Saved entries
■ ■ ■ ■

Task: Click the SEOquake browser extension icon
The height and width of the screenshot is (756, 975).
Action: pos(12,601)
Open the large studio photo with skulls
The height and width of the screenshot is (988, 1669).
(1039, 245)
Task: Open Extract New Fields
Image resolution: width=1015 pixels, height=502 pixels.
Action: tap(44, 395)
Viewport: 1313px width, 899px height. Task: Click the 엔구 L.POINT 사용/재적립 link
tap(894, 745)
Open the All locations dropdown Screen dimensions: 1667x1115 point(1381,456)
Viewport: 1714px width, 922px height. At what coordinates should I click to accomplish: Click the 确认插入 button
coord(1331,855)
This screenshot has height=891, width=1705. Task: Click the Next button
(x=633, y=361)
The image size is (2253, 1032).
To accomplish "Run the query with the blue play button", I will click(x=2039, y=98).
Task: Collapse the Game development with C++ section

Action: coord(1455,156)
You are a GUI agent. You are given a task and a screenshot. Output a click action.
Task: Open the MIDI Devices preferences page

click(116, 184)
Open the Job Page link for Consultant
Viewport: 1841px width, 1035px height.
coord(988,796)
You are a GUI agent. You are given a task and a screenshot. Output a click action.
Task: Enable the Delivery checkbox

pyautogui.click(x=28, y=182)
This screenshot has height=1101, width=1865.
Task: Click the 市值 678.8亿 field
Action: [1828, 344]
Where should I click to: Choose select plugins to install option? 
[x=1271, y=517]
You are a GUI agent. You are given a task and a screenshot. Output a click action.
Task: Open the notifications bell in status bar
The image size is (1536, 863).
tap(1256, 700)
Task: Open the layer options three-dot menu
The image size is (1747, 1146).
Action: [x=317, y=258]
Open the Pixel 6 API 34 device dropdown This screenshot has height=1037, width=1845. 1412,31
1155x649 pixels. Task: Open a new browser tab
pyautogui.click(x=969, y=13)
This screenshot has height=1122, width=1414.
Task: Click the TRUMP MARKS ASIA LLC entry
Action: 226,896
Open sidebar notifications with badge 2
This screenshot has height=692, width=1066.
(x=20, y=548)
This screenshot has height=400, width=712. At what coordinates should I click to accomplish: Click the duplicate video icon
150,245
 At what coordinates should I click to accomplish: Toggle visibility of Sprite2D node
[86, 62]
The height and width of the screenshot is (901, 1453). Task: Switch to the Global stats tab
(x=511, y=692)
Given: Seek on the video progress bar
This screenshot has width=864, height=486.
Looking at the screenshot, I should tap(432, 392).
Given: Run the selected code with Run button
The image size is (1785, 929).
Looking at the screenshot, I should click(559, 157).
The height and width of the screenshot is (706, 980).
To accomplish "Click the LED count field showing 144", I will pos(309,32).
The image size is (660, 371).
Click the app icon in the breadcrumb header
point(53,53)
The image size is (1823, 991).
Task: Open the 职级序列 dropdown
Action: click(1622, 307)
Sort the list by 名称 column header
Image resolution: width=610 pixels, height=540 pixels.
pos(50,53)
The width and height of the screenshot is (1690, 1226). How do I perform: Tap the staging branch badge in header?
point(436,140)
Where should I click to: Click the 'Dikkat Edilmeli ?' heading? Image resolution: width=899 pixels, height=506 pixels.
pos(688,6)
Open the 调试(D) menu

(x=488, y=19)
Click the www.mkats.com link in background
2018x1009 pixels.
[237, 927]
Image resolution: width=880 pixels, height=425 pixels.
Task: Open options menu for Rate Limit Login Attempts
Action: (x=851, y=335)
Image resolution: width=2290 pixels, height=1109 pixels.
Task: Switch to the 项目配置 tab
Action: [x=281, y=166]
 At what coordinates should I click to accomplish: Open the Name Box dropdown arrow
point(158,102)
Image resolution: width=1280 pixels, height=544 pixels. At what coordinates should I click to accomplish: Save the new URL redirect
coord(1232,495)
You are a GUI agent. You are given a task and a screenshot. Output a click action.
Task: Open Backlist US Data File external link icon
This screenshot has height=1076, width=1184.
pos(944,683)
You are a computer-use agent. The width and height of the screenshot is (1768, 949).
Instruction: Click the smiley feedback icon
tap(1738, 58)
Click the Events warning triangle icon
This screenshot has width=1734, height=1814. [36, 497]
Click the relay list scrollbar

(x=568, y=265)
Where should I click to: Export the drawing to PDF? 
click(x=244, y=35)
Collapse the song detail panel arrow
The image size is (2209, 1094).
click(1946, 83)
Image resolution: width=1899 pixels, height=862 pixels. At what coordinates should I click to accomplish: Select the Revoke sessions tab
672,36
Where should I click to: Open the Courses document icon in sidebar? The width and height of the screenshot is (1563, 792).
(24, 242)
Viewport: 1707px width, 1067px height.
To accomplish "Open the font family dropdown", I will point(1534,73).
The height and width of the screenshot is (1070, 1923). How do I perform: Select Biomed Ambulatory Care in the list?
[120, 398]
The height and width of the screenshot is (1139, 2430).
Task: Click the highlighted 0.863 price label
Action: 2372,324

■ ■ ■ ■

▶ [What the task asks]
Line by line, output the data precisely as shown above.

▶ [Response to this exercise]
Task: Click the SEOquake browser extension icon
The height and width of the screenshot is (756, 975).
Action: pos(12,601)
Open the large studio photo with skulls
The height and width of the screenshot is (988, 1669).
(1039, 245)
Task: Open Extract New Fields
Image resolution: width=1015 pixels, height=502 pixels.
Action: tap(44, 395)
Viewport: 1313px width, 899px height. Task: Click the 엔구 L.POINT 사용/재적립 link
tap(894, 745)
Open the All locations dropdown Screen dimensions: 1667x1115 point(1381,456)
Viewport: 1714px width, 922px height. At what coordinates should I click to accomplish: Click the 确认插入 button
coord(1331,855)
This screenshot has height=891, width=1705. Task: Click the Next button
(x=633, y=361)
The image size is (2253, 1032).
To accomplish "Run the query with the blue play button", I will click(x=2039, y=98).
Task: Collapse the Game development with C++ section

Action: coord(1455,156)
You are a GUI agent. You are given a task and a screenshot. Output a click action.
Task: Open the MIDI Devices preferences page

click(116, 184)
Open the Job Page link for Consultant
Viewport: 1841px width, 1035px height.
coord(988,796)
You are a GUI agent. You are given a task and a screenshot. Output a click action.
Task: Enable the Delivery checkbox

pyautogui.click(x=28, y=182)
This screenshot has height=1101, width=1865.
Task: Click the 市值 678.8亿 field
Action: [1828, 344]
Where should I click to: Choose select plugins to install option? 
[x=1271, y=517]
You are a GUI agent. You are given a task and a screenshot. Output a click action.
Task: Open the notifications bell in status bar
The image size is (1536, 863).
tap(1256, 700)
Task: Open the layer options three-dot menu
The image size is (1747, 1146).
Action: [x=317, y=258]
Open the Pixel 6 API 34 device dropdown This screenshot has height=1037, width=1845. 1412,31
1155x649 pixels. Task: Open a new browser tab
pyautogui.click(x=969, y=13)
This screenshot has height=1122, width=1414.
Task: Click the TRUMP MARKS ASIA LLC entry
Action: 226,896
Open sidebar notifications with badge 2
This screenshot has height=692, width=1066.
(x=20, y=548)
This screenshot has height=400, width=712. At what coordinates should I click to accomplish: Click the duplicate video icon
150,245
 At what coordinates should I click to accomplish: Toggle visibility of Sprite2D node
[86, 62]
The height and width of the screenshot is (901, 1453). Task: Switch to the Global stats tab
(x=511, y=692)
Given: Seek on the video progress bar
This screenshot has width=864, height=486.
Looking at the screenshot, I should tap(432, 392).
Given: Run the selected code with Run button
The image size is (1785, 929).
Looking at the screenshot, I should click(559, 157).
The height and width of the screenshot is (706, 980).
To accomplish "Click the LED count field showing 144", I will pos(309,32).
The image size is (660, 371).
Click the app icon in the breadcrumb header
point(53,53)
The image size is (1823, 991).
Task: Open the 职级序列 dropdown
Action: click(1622, 307)
Sort the list by 名称 column header
Image resolution: width=610 pixels, height=540 pixels.
pos(50,53)
The width and height of the screenshot is (1690, 1226). How do I perform: Tap the staging branch badge in header?
point(436,140)
Where should I click to: Click the 'Dikkat Edilmeli ?' heading? Image resolution: width=899 pixels, height=506 pixels.
pos(688,6)
Open the 调试(D) menu

(x=488, y=19)
Click the www.mkats.com link in background
2018x1009 pixels.
[237, 927]
Image resolution: width=880 pixels, height=425 pixels.
Task: Open options menu for Rate Limit Login Attempts
Action: (x=851, y=335)
Image resolution: width=2290 pixels, height=1109 pixels.
Task: Switch to the 项目配置 tab
Action: [x=281, y=166]
 At what coordinates should I click to accomplish: Open the Name Box dropdown arrow
point(158,102)
Image resolution: width=1280 pixels, height=544 pixels. At what coordinates should I click to accomplish: Save the new URL redirect
coord(1232,495)
You are a GUI agent. You are given a task and a screenshot. Output a click action.
Task: Open Backlist US Data File external link icon
This screenshot has height=1076, width=1184.
pos(944,683)
You are a computer-use agent. The width and height of the screenshot is (1768, 949).
Instruction: Click the smiley feedback icon
tap(1738, 58)
Click the Events warning triangle icon
This screenshot has width=1734, height=1814. [36, 497]
Click the relay list scrollbar

(x=568, y=265)
Where should I click to: Export the drawing to PDF? 
click(x=244, y=35)
Collapse the song detail panel arrow
The image size is (2209, 1094).
click(1946, 83)
Image resolution: width=1899 pixels, height=862 pixels. At what coordinates should I click to accomplish: Select the Revoke sessions tab
672,36
Where should I click to: Open the Courses document icon in sidebar? The width and height of the screenshot is (1563, 792).
(24, 242)
Viewport: 1707px width, 1067px height.
To accomplish "Open the font family dropdown", I will point(1534,73).
The height and width of the screenshot is (1070, 1923). How do I perform: Select Biomed Ambulatory Care in the list?
[120, 398]
The height and width of the screenshot is (1139, 2430).
Task: Click the highlighted 0.863 price label
Action: 2372,324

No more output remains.